Mandela 'Ade' Matur

Spoken word Poet, Writer/Author, and Expressive Arts Therapist in South Sudan

About Me

My name is Mandela Matur, though most people know me as Ade Tha Truth, or simply Ade.

I am a South Sudanese poet, spoken word artist, author, and Mental Health and Psychosocial Support (MHPSS) Specialist. If there is one thread that has quietly stitched together every part of my life, it is an enduring curiosity about what it means to be human. I have spent years chasing questions that don't always have answers, following stories that often begin in silence before they find their voice.

Being born in South Sudan and growing up across different cities gave me more than places to remember—it gave me different ways of seeing the world. Every place, every encounter, every goodbye left something behind that eventually found its way into my writing. I became one of South Sudan's youngest published authors, but more importantly, I found a language that allowed me to sit beside people's joy, grief, hope, and longing.

Under the name Ade Tha Truth, I write because I believe truth has a way of recognizing itself in another person. My work is deeply rooted in vulnerability, introspection, and the quiet courage it takes to feel. Through poetry, I try to hold a mirror up to the parts of ourselves we often hide from, reminding us that there is beauty even in our unfinishedness.

Literary and Artistic Work

My poetry lives where emotion meets reflection.

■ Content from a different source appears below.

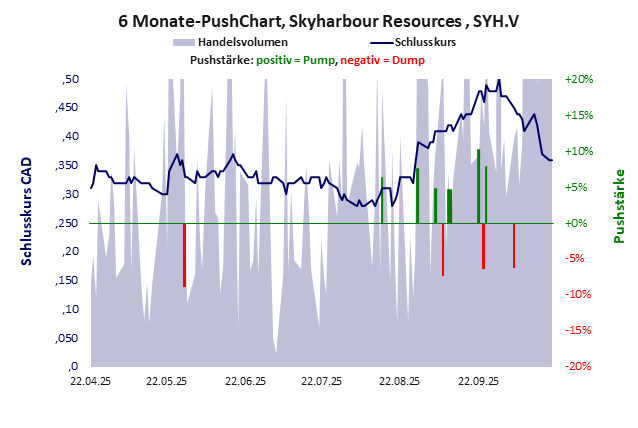The image size is (638, 428).
Task: Click the 22.06.25 date label
Action: click(244, 381)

My books, including If Men Cried and Stranded Lullabies, explore themes of identity, masculinity, loneliness, healing, love, loss, and resilience. If Men Cried is an invitation to imagine a world where boys and men are allowed to feel without apology. Stranded Lullabies wanders through stranger landscapes—those inner worlds where healing is rarely linear but always possible.

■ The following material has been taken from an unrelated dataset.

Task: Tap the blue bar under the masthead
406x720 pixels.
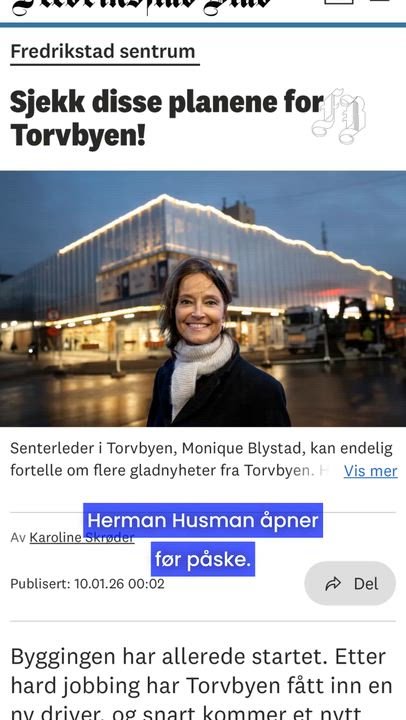Action: (203, 25)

Across my published collections, I have continued to explore the delicate spaces between heartbreak and hope, certainty and doubt, solitude and connection.

On stage, poetry becomes something more than words on paper. I blend spoken word with music, storytelling, and silence to create experiences that invite people not only to listen but to feel. Every performance is less about reciting poems and more about building a shared moment where strangers remember they are not alone.

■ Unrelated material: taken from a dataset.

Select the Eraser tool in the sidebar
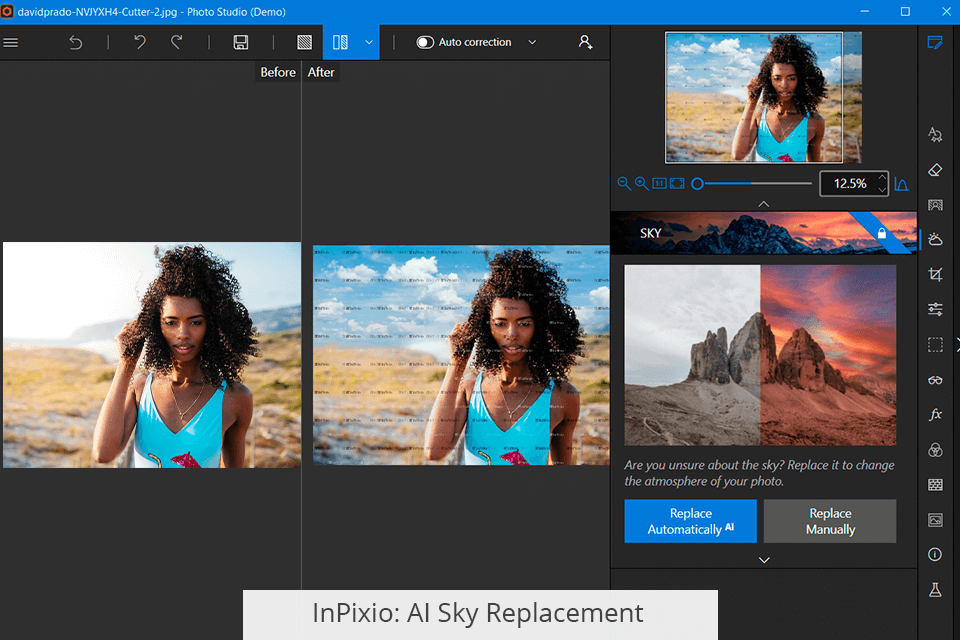This screenshot has width=960, height=640. pyautogui.click(x=935, y=170)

Whether I am performing pieces like What If or writing about what I once called the silent pandemic of loneliness, my hope remains the same: that someone leaves feeling a little more understood than when they arrived.

Mental Health and Community Healing

Beyond the stage, my work continues in communities.

I serve as a Mental Health and Psychosocial Support (MHPSS) Specialist and am a member of the South Sudan Mental Health and Psychosocial Support Technical Working Group. Over the years, I have worked alongside local governments, humanitarian organizations, and communities, facilitating trainings on mental health awareness, self-care, psychosocial wellbeing, and community resilience.

I have also had the privilege of speaking at universities and public forums about the role of mental health in peacebuilding and post-conflict recovery.

For me, these worlds have never been separate. The same compassion that shapes my poetry guides my professional work. Whether I am facilitating a workshop or standing beneath stage lights, I am still asking the same question:

How do we help people remember they are not alone?

What Guides Me

I often describe myself as being on a never-ending odyssey for truth.

I find inspiration in ancient wisdom as much as I do in everyday conversations. My bookshelf is an unlikely gathering of Shakespeare, philosophy, psychology, spirituality, neuroscience, poetry, and stories from people who have dared to look inward.

I don't believe healing belongs only in clinics, nor does wisdom belong only in books. Sometimes healing happens around a fire, inside a poem, during a difficult conversation, or in the quiet realization that someone else has carried the same invisible weight.

That belief eventually grew into The HeART Centre, a space I founded to explore healing through creativity, community, and meaningful human connection.

Looking Ahead

Whether I am writing my next book, performing on stage, facilitating mental health programs, or creating spaces where art and wellbeing intersect, my work continues to revolve around one simple belief:

Words can heal when they are spoken honestly.

If my work has taught me anything, it is that people are not as disconnected as they sometimes feel. Beneath our different stories lives the same longing—to belong, to be understood, and to be seen.

My books are available on major platforms, including Amazon.

For performances, workshops, speaking engagements, collaborations, or simply conversations worth having, my door is always open.

I will leave you with a line that has quietly followed me through the years:

"Please be needy, that you may be nourished."

Because perhaps our greatest strength has never been pretending we need no one, but remembering that we were always meant to find one another.